**Work to be completed**
Copy each line exactly, starting with the one that contains "Open the APPS-GAME" and stopping after the last line of the material below, with nothing else.

**The records**
******

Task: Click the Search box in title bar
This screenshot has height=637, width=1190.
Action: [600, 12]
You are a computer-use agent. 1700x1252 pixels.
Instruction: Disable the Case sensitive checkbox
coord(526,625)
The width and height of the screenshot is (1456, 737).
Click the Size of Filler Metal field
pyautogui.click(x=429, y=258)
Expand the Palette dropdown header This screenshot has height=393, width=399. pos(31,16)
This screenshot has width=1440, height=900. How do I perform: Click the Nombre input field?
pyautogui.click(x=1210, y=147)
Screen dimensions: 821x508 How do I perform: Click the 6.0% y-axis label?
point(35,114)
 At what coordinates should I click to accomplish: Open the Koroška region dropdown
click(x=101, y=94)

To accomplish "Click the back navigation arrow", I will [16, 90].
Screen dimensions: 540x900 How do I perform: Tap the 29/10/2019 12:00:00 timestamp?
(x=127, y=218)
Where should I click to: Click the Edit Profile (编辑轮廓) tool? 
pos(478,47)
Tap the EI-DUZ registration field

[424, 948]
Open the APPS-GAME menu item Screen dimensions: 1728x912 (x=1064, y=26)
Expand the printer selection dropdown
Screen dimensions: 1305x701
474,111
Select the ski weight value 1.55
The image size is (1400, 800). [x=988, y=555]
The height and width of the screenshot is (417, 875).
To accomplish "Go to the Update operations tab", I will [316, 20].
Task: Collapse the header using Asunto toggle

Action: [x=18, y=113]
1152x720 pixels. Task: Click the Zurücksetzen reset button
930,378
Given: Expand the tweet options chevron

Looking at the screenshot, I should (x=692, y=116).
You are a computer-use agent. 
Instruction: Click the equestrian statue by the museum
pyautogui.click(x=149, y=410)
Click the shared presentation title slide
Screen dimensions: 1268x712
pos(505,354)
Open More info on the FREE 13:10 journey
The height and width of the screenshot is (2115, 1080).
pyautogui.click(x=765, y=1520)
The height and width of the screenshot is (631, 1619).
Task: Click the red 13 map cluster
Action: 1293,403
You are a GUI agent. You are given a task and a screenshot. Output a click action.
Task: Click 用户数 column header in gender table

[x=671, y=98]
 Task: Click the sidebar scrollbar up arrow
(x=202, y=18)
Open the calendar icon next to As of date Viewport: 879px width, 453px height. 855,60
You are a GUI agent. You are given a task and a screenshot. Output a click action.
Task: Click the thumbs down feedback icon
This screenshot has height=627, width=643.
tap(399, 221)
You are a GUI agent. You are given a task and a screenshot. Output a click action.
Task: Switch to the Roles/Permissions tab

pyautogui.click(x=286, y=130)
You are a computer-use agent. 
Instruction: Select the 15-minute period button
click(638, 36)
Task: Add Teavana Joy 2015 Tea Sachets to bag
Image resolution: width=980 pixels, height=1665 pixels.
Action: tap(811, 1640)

******

**Response box**
Open the APPS-GAME menu item Screen dimensions: 1728x912 (x=1064, y=26)
Expand the printer selection dropdown
Screen dimensions: 1305x701
474,111
Select the ski weight value 1.55
The image size is (1400, 800). [x=988, y=555]
The height and width of the screenshot is (417, 875).
To accomplish "Go to the Update operations tab", I will [316, 20].
Task: Collapse the header using Asunto toggle

Action: [x=18, y=113]
1152x720 pixels. Task: Click the Zurücksetzen reset button
930,378
Given: Expand the tweet options chevron

Looking at the screenshot, I should (x=692, y=116).
You are a computer-use agent. 
Instruction: Click the equestrian statue by the museum
pyautogui.click(x=149, y=410)
Click the shared presentation title slide
Screen dimensions: 1268x712
pos(505,354)
Open More info on the FREE 13:10 journey
The height and width of the screenshot is (2115, 1080).
pyautogui.click(x=765, y=1520)
The height and width of the screenshot is (631, 1619).
Task: Click the red 13 map cluster
Action: 1293,403
You are a GUI agent. You are given a task and a screenshot. Output a click action.
Task: Click 用户数 column header in gender table

[x=671, y=98]
 Task: Click the sidebar scrollbar up arrow
(x=202, y=18)
Open the calendar icon next to As of date Viewport: 879px width, 453px height. 855,60
You are a GUI agent. You are given a task and a screenshot. Output a click action.
Task: Click the thumbs down feedback icon
This screenshot has height=627, width=643.
tap(399, 221)
You are a GUI agent. You are given a task and a screenshot. Output a click action.
Task: Switch to the Roles/Permissions tab

pyautogui.click(x=286, y=130)
You are a computer-use agent. 
Instruction: Select the 15-minute period button
click(638, 36)
Task: Add Teavana Joy 2015 Tea Sachets to bag
Image resolution: width=980 pixels, height=1665 pixels.
Action: tap(811, 1640)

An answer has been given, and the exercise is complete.